Нужно немедленно переключиться на что-нибудь другое…
Он сказал сотрудникам, что займется протоколом, отправил их по домам, а сам остался в кабинете, чувствуя искушение выпить коньяку, но удержался. Во второй половине дня у него возникло еще одно желание – возникло и усилилось… на пару с разочарованием. Он посмотрел на часы – было 20:00 – и взялся за телефон, чтобы позвонить жене. Она в очередной раз поужинает в одиночестве, приготовив ему тарелку с едой, которую останется только разогреть в микроволновке. Жена никогда не задавала вопросов, и Делестран очень это ценил. Когда люди долго и счастливо живут вместе и не любопытничают, это свидетельствует не об отсутствии интереса друг к другу, а о взаимном уважении и приязни. Майор пообещал вернуться не очень поздно, что означало: «Сегодня мы будем спать в одной постели, я только встречусь с одной старой знакомой…» Других объяснений не требовалось.
Если подумать, у полицейских странная профессия. Начинаешь день с трупа, потом идешь в церковь в надежде пролить свет на личность жертвы, общаешься с нормальными людьми на улицах и, наконец, прежде чем вернуться домой, «навещаешь» проститутку, предупредив звонком жену!
Напоследок Делестран прочел протокол допроса, составленный полицейскими, которые вместе с ним были в саду Тюильри. Документ принесли днем, в его отсутствие, и просто положили на стол, ничего потом не сказав. В документе описывалась проведенная проверка и назывались фамилии опрошенных.

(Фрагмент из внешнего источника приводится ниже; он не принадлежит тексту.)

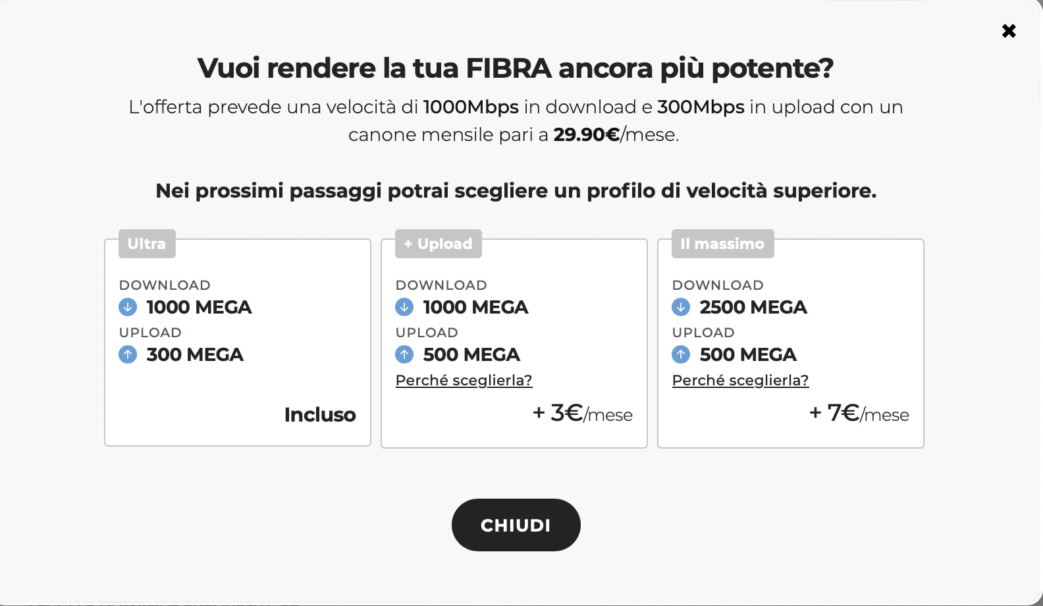Click the '29.90€' monthly fee text
This screenshot has height=606, width=1043.
coord(586,134)
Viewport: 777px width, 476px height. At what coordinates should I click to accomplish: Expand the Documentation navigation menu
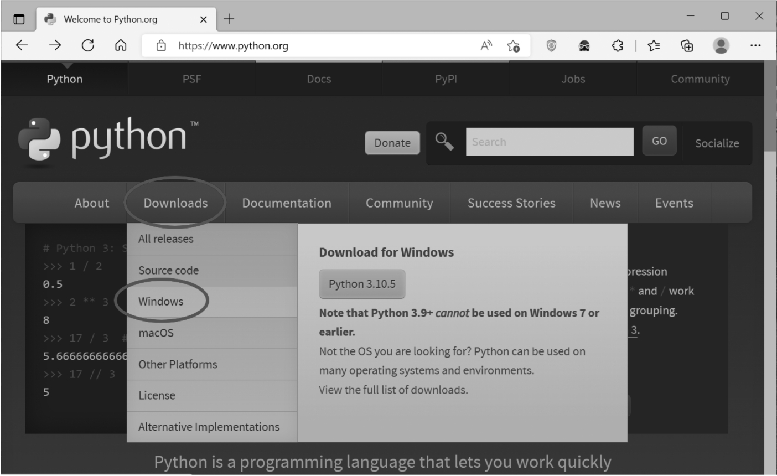pyautogui.click(x=287, y=203)

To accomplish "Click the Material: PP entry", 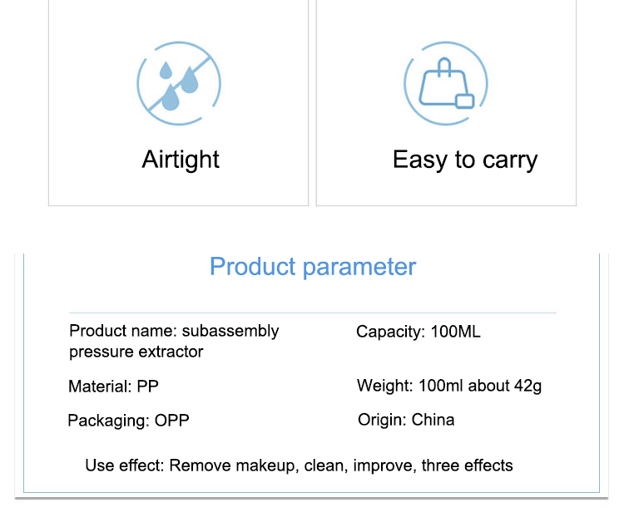I will pyautogui.click(x=113, y=387).
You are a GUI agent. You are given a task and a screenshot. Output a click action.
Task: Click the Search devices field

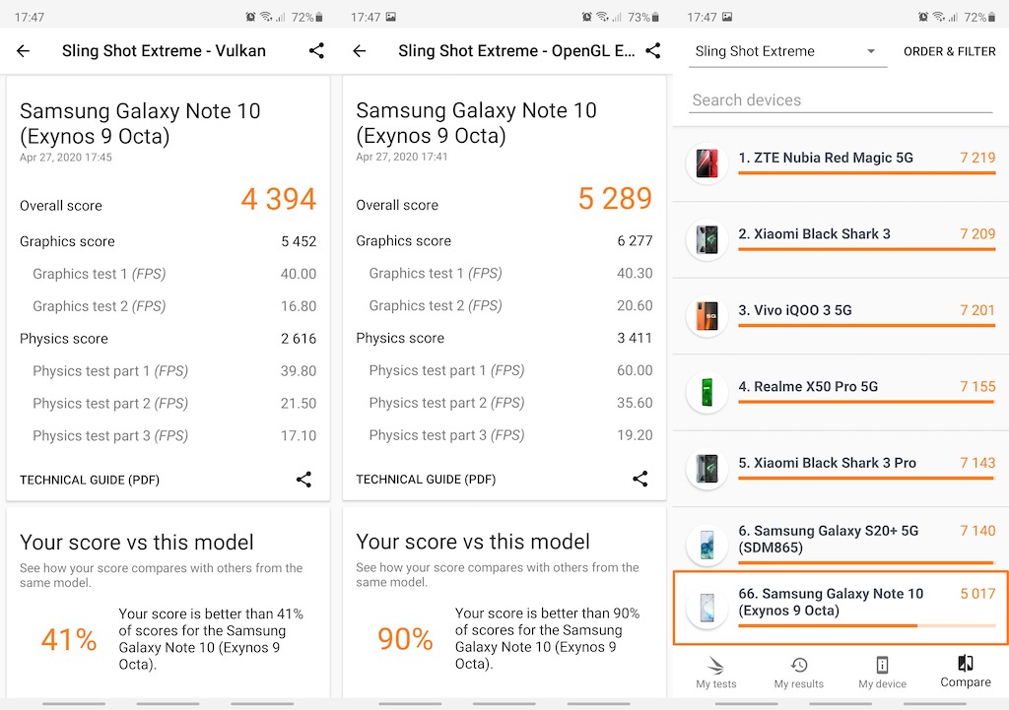(840, 100)
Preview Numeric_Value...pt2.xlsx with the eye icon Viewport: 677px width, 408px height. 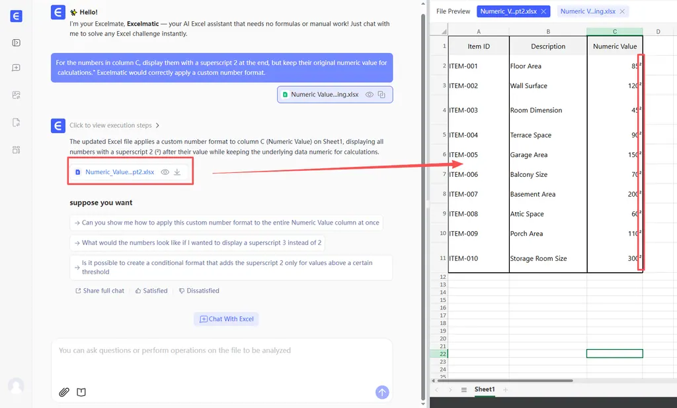pos(165,172)
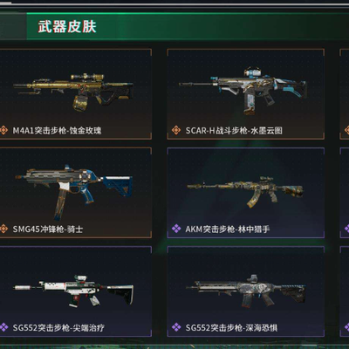
Task: Open the SG552突击步枪-尖端治疗 skin label
Action: (58, 328)
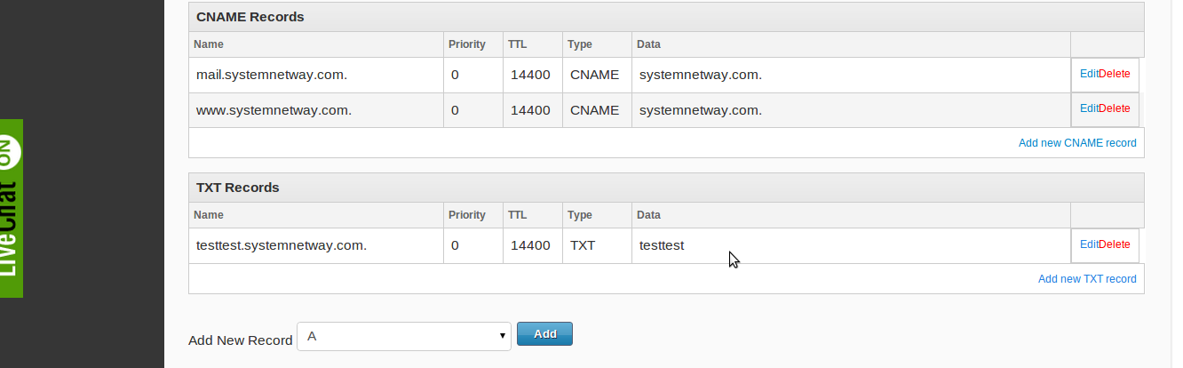Click the Add new TXT record link

[x=1087, y=279]
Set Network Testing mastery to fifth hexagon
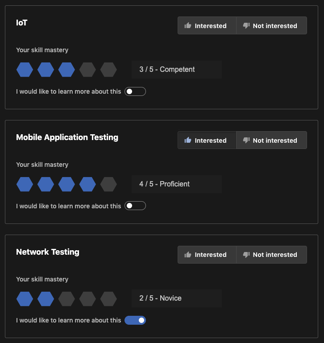The width and height of the screenshot is (324, 343). (108, 298)
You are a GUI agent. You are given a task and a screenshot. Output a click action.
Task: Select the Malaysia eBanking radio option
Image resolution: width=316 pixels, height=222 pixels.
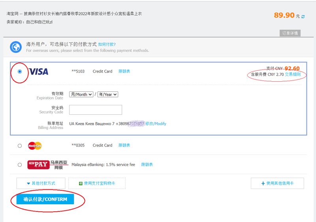(x=20, y=165)
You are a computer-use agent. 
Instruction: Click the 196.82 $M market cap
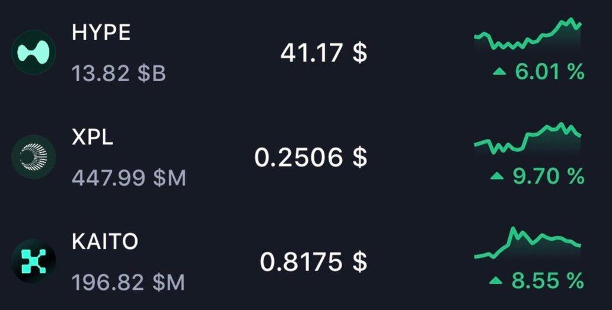pos(129,282)
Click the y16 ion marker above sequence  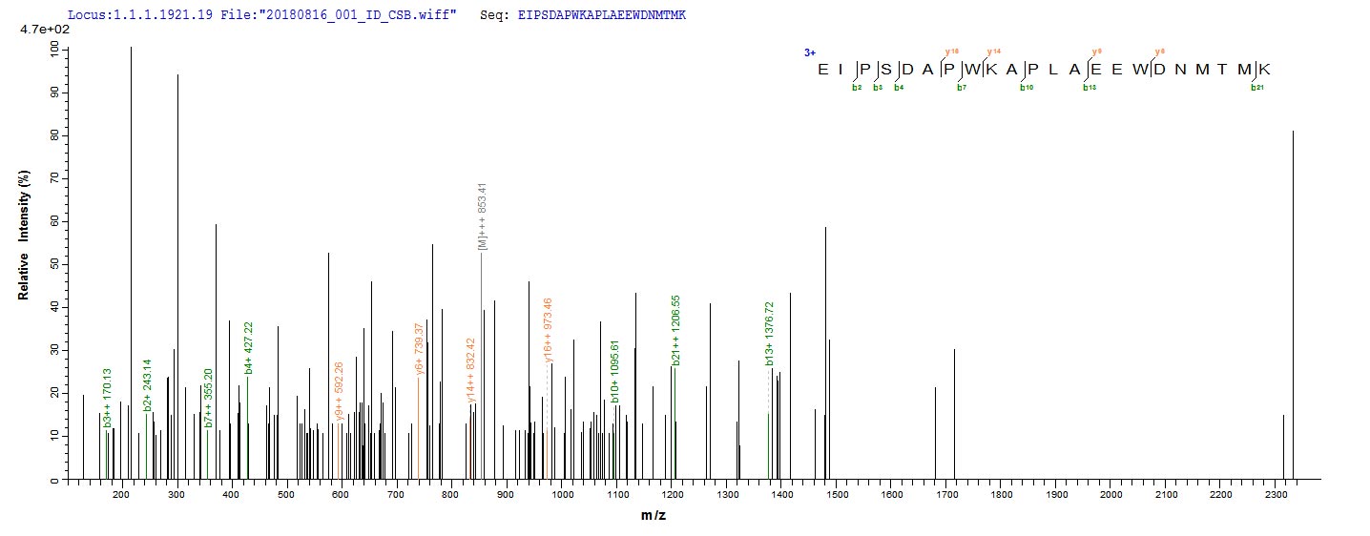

Написано гладко, читать приятно. Делестран отметил в меру изысканный подбор слов и элементы атмосферности, придававшие документу особую прелесть. Составитель сделал ему приятный сюрприз. Капрал сдержал слово и получил ответ на вопрос, почему старушка-англичанка так настаивала, чтобы в протоколе отметили время 20:48. Оказывается, у нее имелась одна странная привычка. Зимой и летом Агата Грэм открывала ставни на рассвете и закрывала их на закате – пунктуально, с точностью до минуты. За эту манию она цеплялась после смерти мужа, случившейся пять лет назад. Делестрана всегда поражали эти вкрапления странностей в характерах сограждан, их источник казался ему неисчерпаемым.
«Летом Агата обязательно отдыхает днем, чтобы продержаться до заката», – подумал Делестран, улыбнулся и почувствовал, что скоро захочет есть, но прежде нужно нанести еще один визит.
Он знал, что найдет ее на углу улицы Виньон и бульвара Мадлен, в серой «Ауди А3» с включенными аварийными огнями.